25.2.13

Dylan Thomas "Do not go gentle into that good night" / "Não vás tão docilmente": trad. Augusto de Campos






Não vás tão docilmente

Não vás tão docilmente nessa noite linda;
Que a velhice arda e brade ao término do dia;
Clama, clama contra o apagar da luz que finda.

Embora o sábio entenda que a treva é bem-vinda
Quando a palavra já perdeu toda a magia,
Não vai tão docilmente nessa noite linda.

O justo, à última onda, ao entrever, ainda,
Seus débeis dons dançando ao verde da baía,
Clama, clama contra o apagar da luz que finda.
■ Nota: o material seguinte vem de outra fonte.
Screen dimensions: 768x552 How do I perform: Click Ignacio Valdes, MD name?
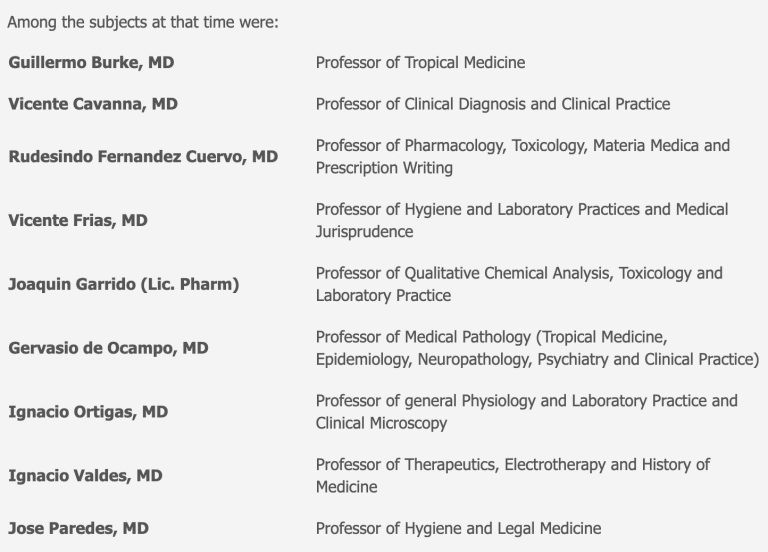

O louco que, a sorrir, sofreia o sol e brinda,
Sem saber que o feriu com a sua ousadia,
Não vai tão docilmente nessa noite linda.

O grave, quase cego, ao vislumbrar o fim da
Aurora astral que o seu olhar incendiaria,
Clama, clama contra o apagar da luz que finda.
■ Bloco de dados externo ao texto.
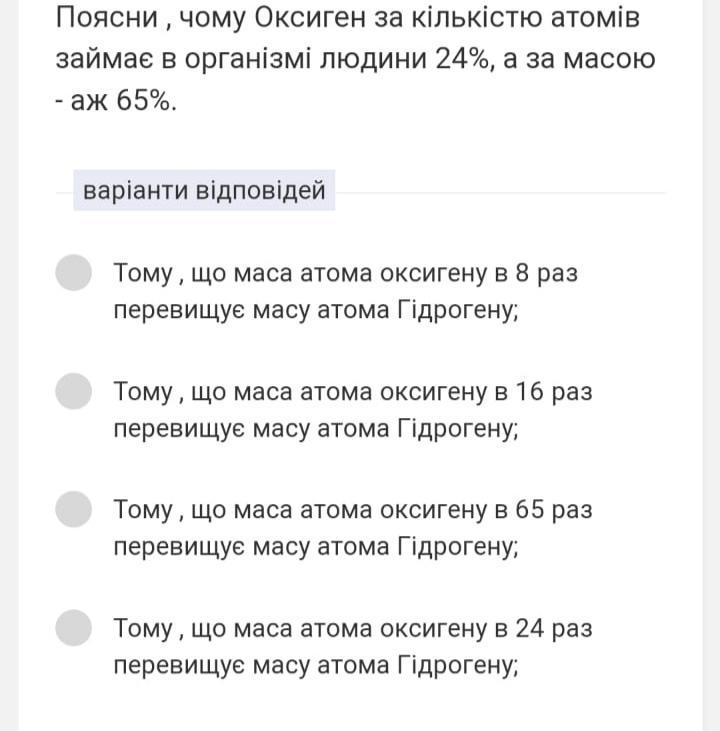Image resolution: width=720 pixels, height=731 pixels.
Task: Click the number "16" in second answer
Action: (529, 391)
Assim, meu pai, do alto que nos deslinda
Me abençoa ou maldiz. Rogo-te todavia:
Não vás tão docilmente nessa noite linda.
Clama, clama contra o apagar da luz que finda.



Do not go gentle into that good night

Do not go gentle into that good night,
Old age should burn and rave at close of day;
Rage, rage against the dying of the light.
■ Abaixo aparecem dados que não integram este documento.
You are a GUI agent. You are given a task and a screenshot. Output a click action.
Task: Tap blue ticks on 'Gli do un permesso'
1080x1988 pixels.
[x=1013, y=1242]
Though wise men at their end know dark is right,
Because their words had forked no lightning they
Do not go gentle into that good night.

Good men, the last wave by, crying how bright
Their frail deeds might have danced in a green bay,
Rage, rage against the dying of the light.

Wild men who caught and sang the sun in flight,
And learn , too late, they grieved it on its way
Do not go gentle into that good night.

Grave men, near death, who see with blinding sight
Blind eyes could blaze like meteors and be gay,
Rage, rage against the dying of the light.

And you, my father, there on the sad height,
Curse, bless, em now with your fierce tears, I pray.
Do not go gentle into that good night.
Rage, rage against the dying of the light.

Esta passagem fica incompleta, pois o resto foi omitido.